::: LISTED ENTRIES :::

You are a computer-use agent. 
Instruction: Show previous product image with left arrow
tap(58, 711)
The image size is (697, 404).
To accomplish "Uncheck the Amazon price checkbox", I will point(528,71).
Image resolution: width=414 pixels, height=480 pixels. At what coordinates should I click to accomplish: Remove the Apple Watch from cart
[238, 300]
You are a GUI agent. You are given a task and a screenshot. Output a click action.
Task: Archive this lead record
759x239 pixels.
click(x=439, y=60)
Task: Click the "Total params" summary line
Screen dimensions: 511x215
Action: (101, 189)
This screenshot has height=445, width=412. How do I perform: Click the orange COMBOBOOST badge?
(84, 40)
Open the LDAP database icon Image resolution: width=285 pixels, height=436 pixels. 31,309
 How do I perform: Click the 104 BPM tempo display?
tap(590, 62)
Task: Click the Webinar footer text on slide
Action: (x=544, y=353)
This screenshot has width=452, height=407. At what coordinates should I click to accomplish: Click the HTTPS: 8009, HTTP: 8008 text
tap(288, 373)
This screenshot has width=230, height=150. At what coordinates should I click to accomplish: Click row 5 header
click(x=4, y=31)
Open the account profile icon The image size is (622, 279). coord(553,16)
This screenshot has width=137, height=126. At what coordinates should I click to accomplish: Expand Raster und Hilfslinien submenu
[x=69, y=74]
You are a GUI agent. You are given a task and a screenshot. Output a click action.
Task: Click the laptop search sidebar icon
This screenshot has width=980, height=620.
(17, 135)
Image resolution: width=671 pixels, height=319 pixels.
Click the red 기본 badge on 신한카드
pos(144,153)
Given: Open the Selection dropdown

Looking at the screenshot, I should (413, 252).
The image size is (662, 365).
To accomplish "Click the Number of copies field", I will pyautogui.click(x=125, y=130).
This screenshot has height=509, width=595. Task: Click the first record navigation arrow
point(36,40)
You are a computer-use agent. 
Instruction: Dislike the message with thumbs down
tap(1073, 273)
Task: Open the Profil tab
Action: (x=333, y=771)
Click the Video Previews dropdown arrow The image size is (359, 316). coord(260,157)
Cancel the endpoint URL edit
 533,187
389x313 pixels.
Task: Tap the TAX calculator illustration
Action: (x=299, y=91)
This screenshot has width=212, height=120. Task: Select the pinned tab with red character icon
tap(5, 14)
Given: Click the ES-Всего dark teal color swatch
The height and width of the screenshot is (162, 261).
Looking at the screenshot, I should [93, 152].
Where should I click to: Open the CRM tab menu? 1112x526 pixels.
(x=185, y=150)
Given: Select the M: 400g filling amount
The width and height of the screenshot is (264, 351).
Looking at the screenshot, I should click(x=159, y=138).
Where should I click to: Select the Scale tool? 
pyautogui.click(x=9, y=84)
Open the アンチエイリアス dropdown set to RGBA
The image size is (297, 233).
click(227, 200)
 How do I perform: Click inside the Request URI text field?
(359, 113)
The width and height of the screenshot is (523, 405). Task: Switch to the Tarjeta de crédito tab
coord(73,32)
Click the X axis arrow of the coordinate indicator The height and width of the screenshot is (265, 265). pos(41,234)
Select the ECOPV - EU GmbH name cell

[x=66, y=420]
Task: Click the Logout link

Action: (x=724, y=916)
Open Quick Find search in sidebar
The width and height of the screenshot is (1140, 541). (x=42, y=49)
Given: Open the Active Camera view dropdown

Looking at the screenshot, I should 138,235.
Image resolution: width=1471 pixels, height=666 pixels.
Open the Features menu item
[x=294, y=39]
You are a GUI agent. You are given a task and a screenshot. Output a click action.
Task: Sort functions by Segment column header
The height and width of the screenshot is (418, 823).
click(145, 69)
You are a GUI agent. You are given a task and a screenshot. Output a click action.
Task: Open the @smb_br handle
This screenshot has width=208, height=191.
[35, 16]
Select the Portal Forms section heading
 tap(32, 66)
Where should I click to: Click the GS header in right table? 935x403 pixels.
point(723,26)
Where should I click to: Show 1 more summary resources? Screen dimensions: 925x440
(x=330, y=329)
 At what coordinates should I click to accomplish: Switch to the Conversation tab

:::

◆ **WHAT YOU NEED TO DO**:
Repeat the lines above exactly.

◆ **PROBLEM SOLUTION**:
You are a computer-use agent. 
Instruction: Show previous product image with left arrow
tap(58, 711)
The image size is (697, 404).
To accomplish "Uncheck the Amazon price checkbox", I will point(528,71).
Image resolution: width=414 pixels, height=480 pixels. At what coordinates should I click to accomplish: Remove the Apple Watch from cart
[238, 300]
You are a GUI agent. You are given a task and a screenshot. Output a click action.
Task: Archive this lead record
759x239 pixels.
click(x=439, y=60)
Task: Click the "Total params" summary line
Screen dimensions: 511x215
Action: (101, 189)
This screenshot has height=445, width=412. How do I perform: Click the orange COMBOBOOST badge?
(84, 40)
Open the LDAP database icon Image resolution: width=285 pixels, height=436 pixels. 31,309
 How do I perform: Click the 104 BPM tempo display?
tap(590, 62)
Task: Click the Webinar footer text on slide
Action: (x=544, y=353)
This screenshot has width=452, height=407. At what coordinates should I click to accomplish: Click the HTTPS: 8009, HTTP: 8008 text
tap(288, 373)
This screenshot has width=230, height=150. At what coordinates should I click to accomplish: Click row 5 header
click(x=4, y=31)
Open the account profile icon The image size is (622, 279). coord(553,16)
This screenshot has width=137, height=126. At what coordinates should I click to accomplish: Expand Raster und Hilfslinien submenu
[x=69, y=74]
You are a GUI agent. You are given a task and a screenshot. Output a click action.
Task: Click the laptop search sidebar icon
This screenshot has width=980, height=620.
(17, 135)
Image resolution: width=671 pixels, height=319 pixels.
Click the red 기본 badge on 신한카드
pos(144,153)
Given: Open the Selection dropdown

Looking at the screenshot, I should (413, 252).
The image size is (662, 365).
To accomplish "Click the Number of copies field", I will pyautogui.click(x=125, y=130).
This screenshot has height=509, width=595. Task: Click the first record navigation arrow
point(36,40)
You are a computer-use agent. 
Instruction: Dislike the message with thumbs down
tap(1073, 273)
Task: Open the Profil tab
Action: (x=333, y=771)
Click the Video Previews dropdown arrow The image size is (359, 316). coord(260,157)
Cancel the endpoint URL edit
 533,187
389x313 pixels.
Task: Tap the TAX calculator illustration
Action: (x=299, y=91)
This screenshot has width=212, height=120. Task: Select the pinned tab with red character icon
tap(5, 14)
Given: Click the ES-Всего dark teal color swatch
The height and width of the screenshot is (162, 261).
Looking at the screenshot, I should [93, 152].
Where should I click to: Open the CRM tab menu? 1112x526 pixels.
(x=185, y=150)
Given: Select the M: 400g filling amount
The width and height of the screenshot is (264, 351).
Looking at the screenshot, I should click(x=159, y=138).
Where should I click to: Select the Scale tool? 
pyautogui.click(x=9, y=84)
Open the アンチエイリアス dropdown set to RGBA
The image size is (297, 233).
click(227, 200)
 How do I perform: Click inside the Request URI text field?
(359, 113)
The width and height of the screenshot is (523, 405). Task: Switch to the Tarjeta de crédito tab
coord(73,32)
Click the X axis arrow of the coordinate indicator The height and width of the screenshot is (265, 265). pos(41,234)
Select the ECOPV - EU GmbH name cell

[x=66, y=420]
Task: Click the Logout link

Action: (x=724, y=916)
Open Quick Find search in sidebar
The width and height of the screenshot is (1140, 541). (x=42, y=49)
Given: Open the Active Camera view dropdown

Looking at the screenshot, I should 138,235.
Image resolution: width=1471 pixels, height=666 pixels.
Open the Features menu item
[x=294, y=39]
You are a GUI agent. You are given a task and a screenshot. Output a click action.
Task: Sort functions by Segment column header
The height and width of the screenshot is (418, 823).
click(145, 69)
You are a GUI agent. You are given a task and a screenshot. Output a click action.
Task: Open the @smb_br handle
This screenshot has width=208, height=191.
[35, 16]
Select the Portal Forms section heading
 tap(32, 66)
Where should I click to: Click the GS header in right table? 935x403 pixels.
point(723,26)
Where should I click to: Show 1 more summary resources? Screen dimensions: 925x440
(x=330, y=329)
 At what coordinates should I click to accomplish: Switch to the Conversation tab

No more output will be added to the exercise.